Desire is manifested through the senses. Identify your tells and make them work for you. In 2005, I was trying so hard not to spend money (a resolution). I tried substituting the library for shopping (this kind-of works). After hearing that David Sedaris is a self-proclaimed “tape worm,” I checked out an audio book. Eureka! Turns out my knack for listening while scrubbing shower grout is far superior than my ability to read while sitting still.
Soon I was checking out the classics and completing the homework I lied about 20 years ago. I am insatiable. No resolution required.

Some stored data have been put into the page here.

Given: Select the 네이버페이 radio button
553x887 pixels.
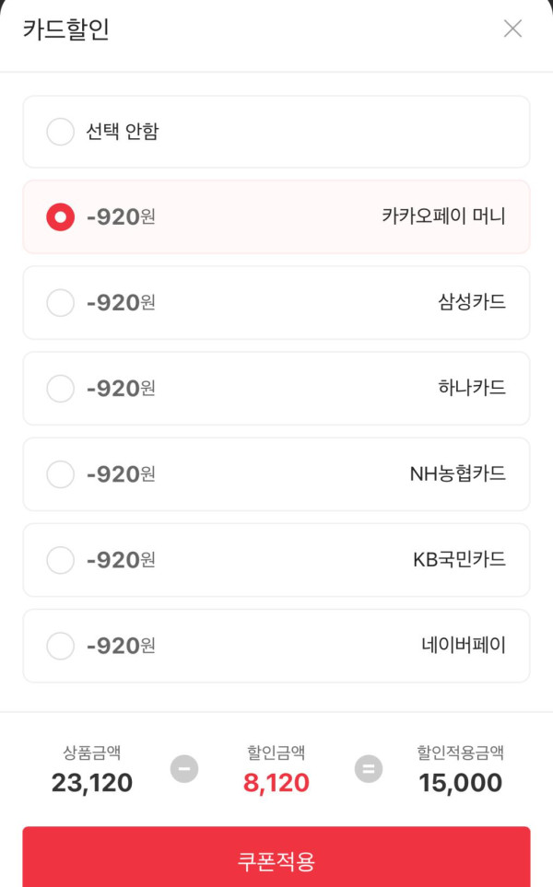Looking at the screenshot, I should tap(60, 646).
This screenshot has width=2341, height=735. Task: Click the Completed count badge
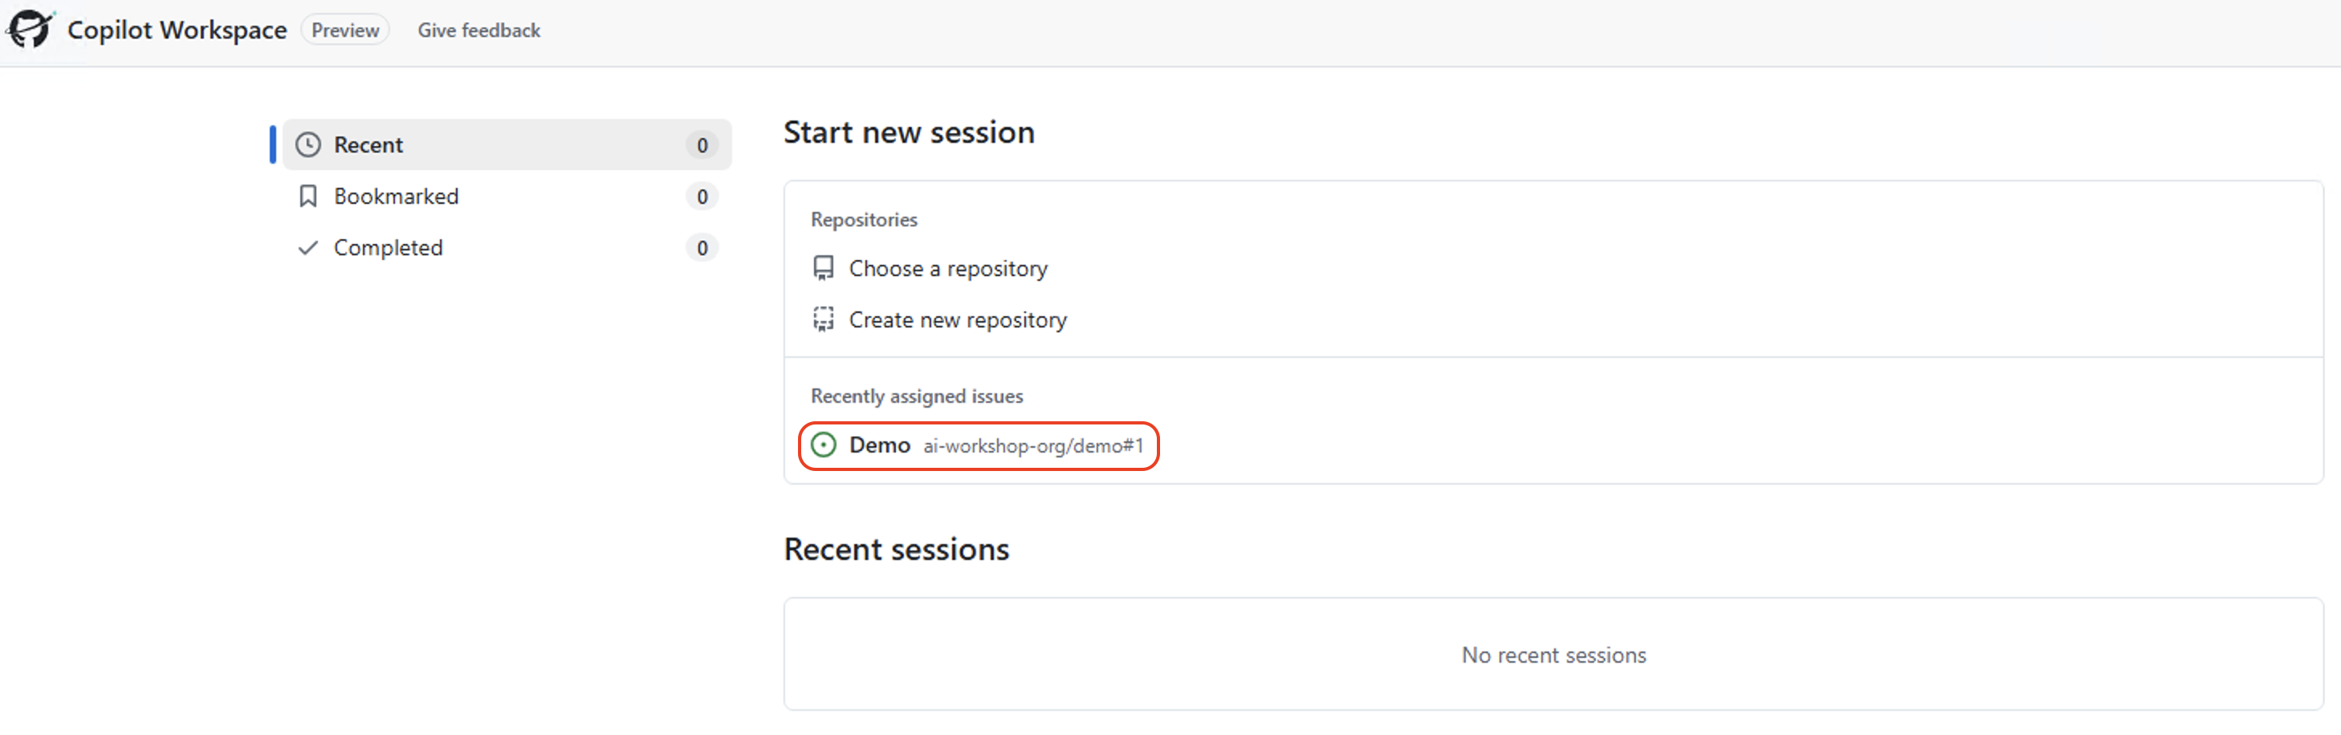(x=702, y=247)
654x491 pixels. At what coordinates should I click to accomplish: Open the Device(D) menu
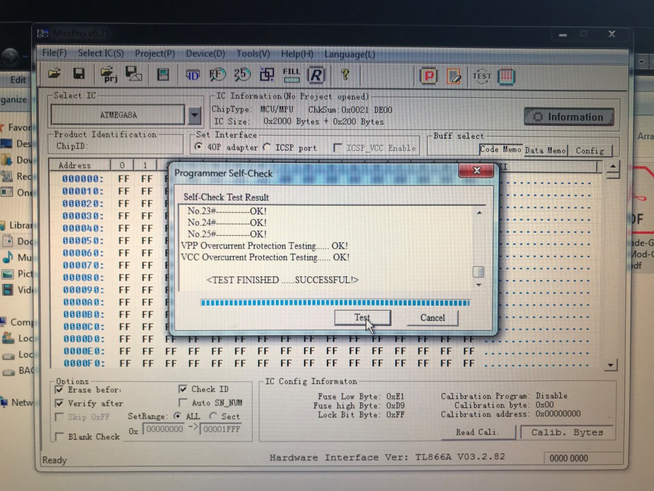click(205, 54)
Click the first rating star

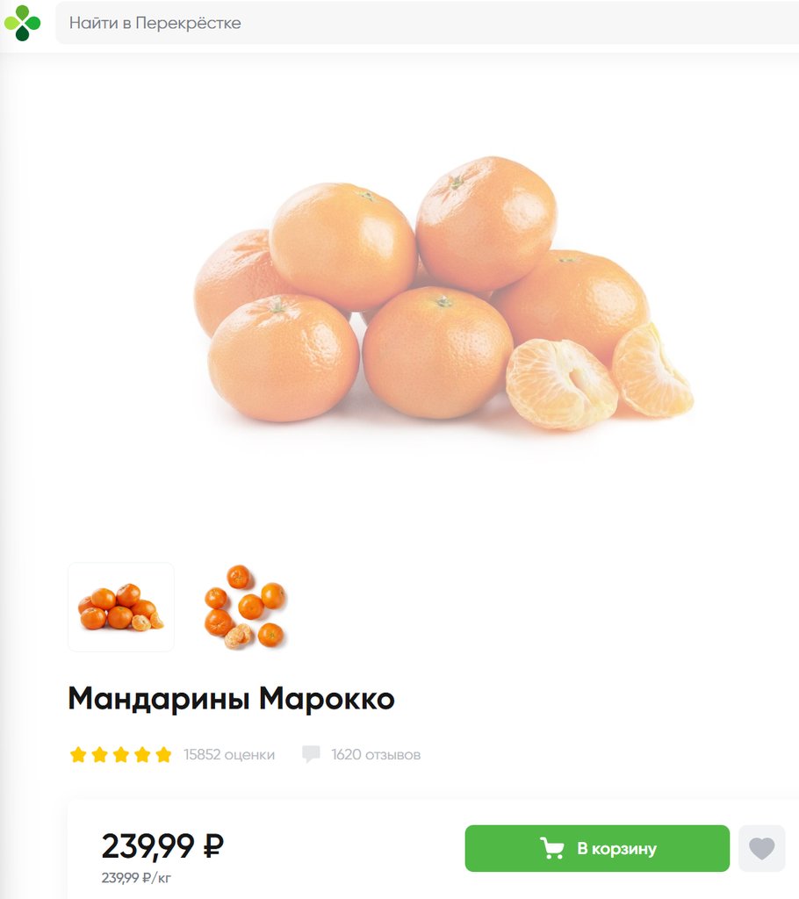78,754
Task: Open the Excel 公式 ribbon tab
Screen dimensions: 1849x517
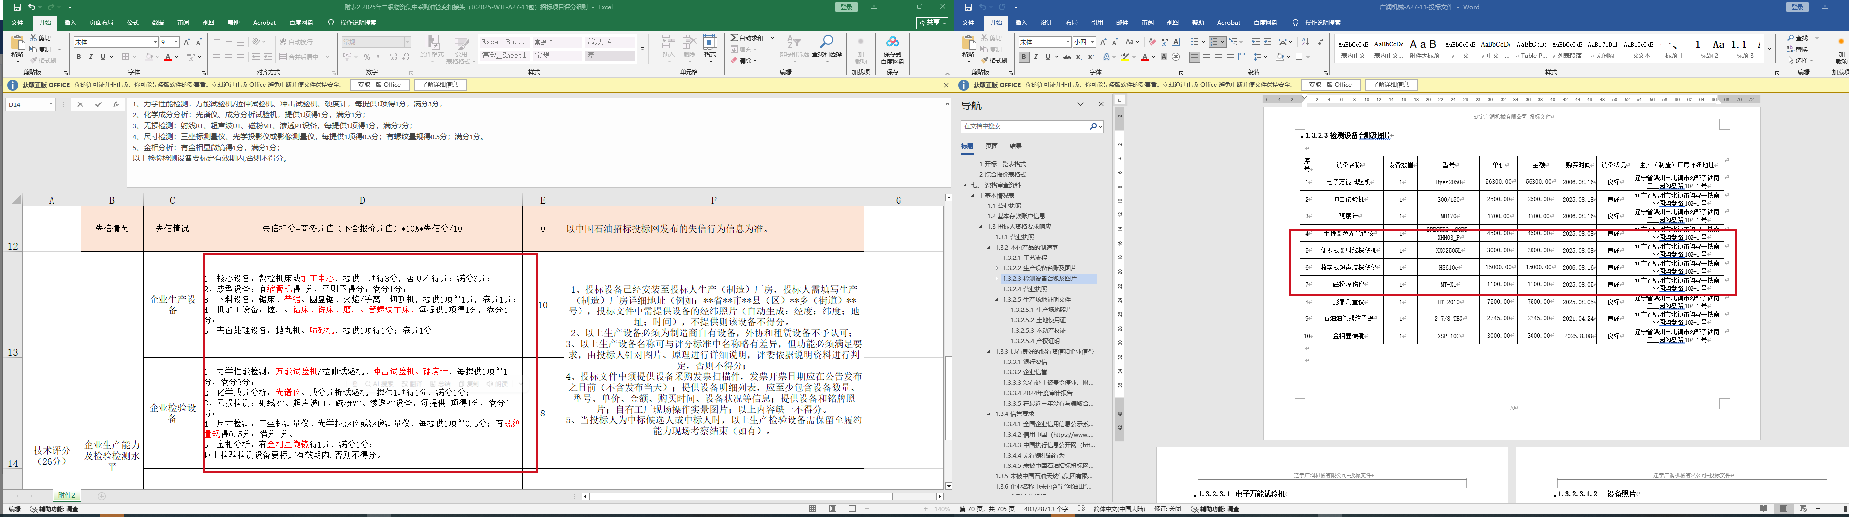Action: pyautogui.click(x=134, y=23)
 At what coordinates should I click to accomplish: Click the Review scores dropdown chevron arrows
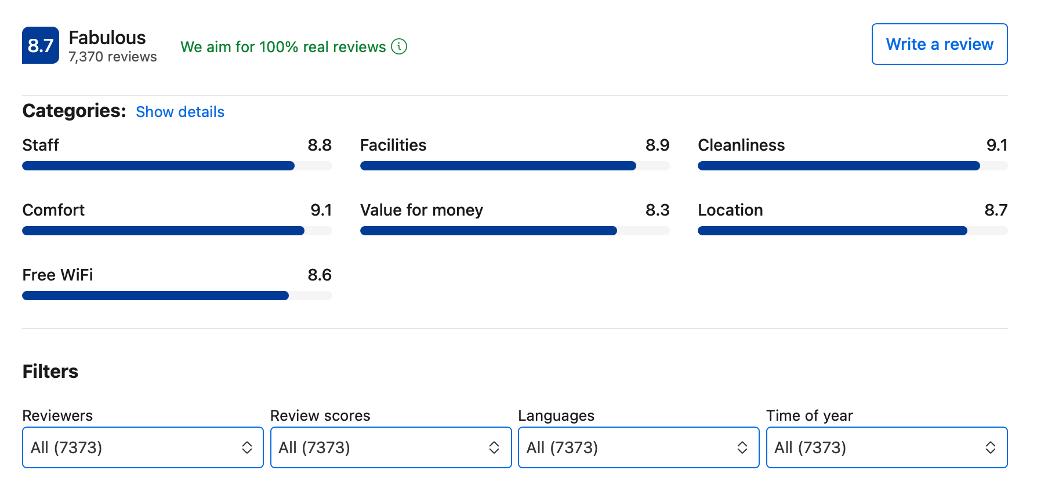[494, 447]
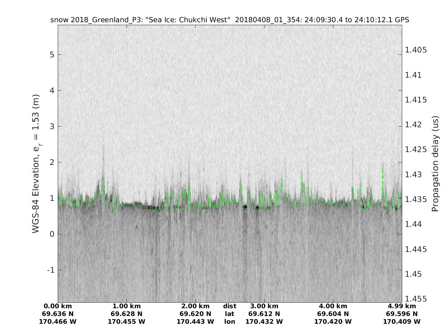444x333 pixels.
Task: Click the -1 elevation tick label
Action: pos(51,270)
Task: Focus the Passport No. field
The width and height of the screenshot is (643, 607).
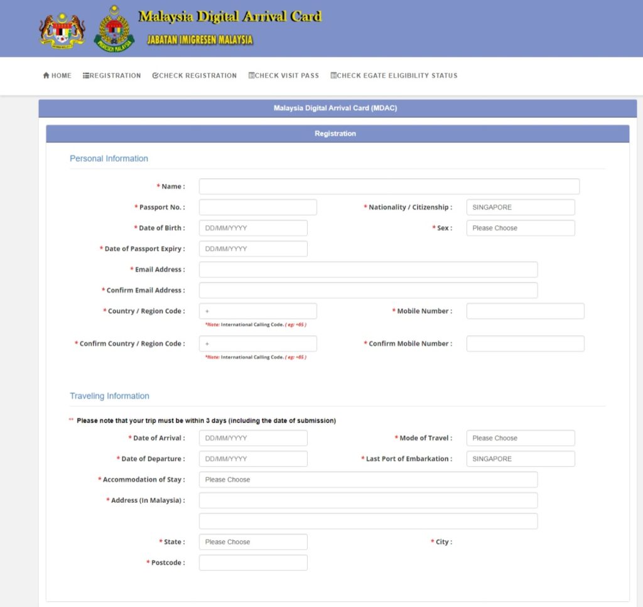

I eventually got to Tolstoy, he knew Dostoevsky, and then 2007 became “The Year of Russia.” And this year, I can’t decide between “The Year of Sartre and his Existential Buddies,” or “The Year of Hawking, Black Holes and the Superstring.” (Hmm, my senses are strangely attracted to the second).
1 comment:
Amie, I just read your blog backwards. I laughed outloud. I shared some of it with Nate. And then, finally, I admitted to myself that you are way out of my league. You are so smart I wince in awe. Can someone actually wince in awe? I guess I can do that if you can have a literary climax!
Hooray for The Din!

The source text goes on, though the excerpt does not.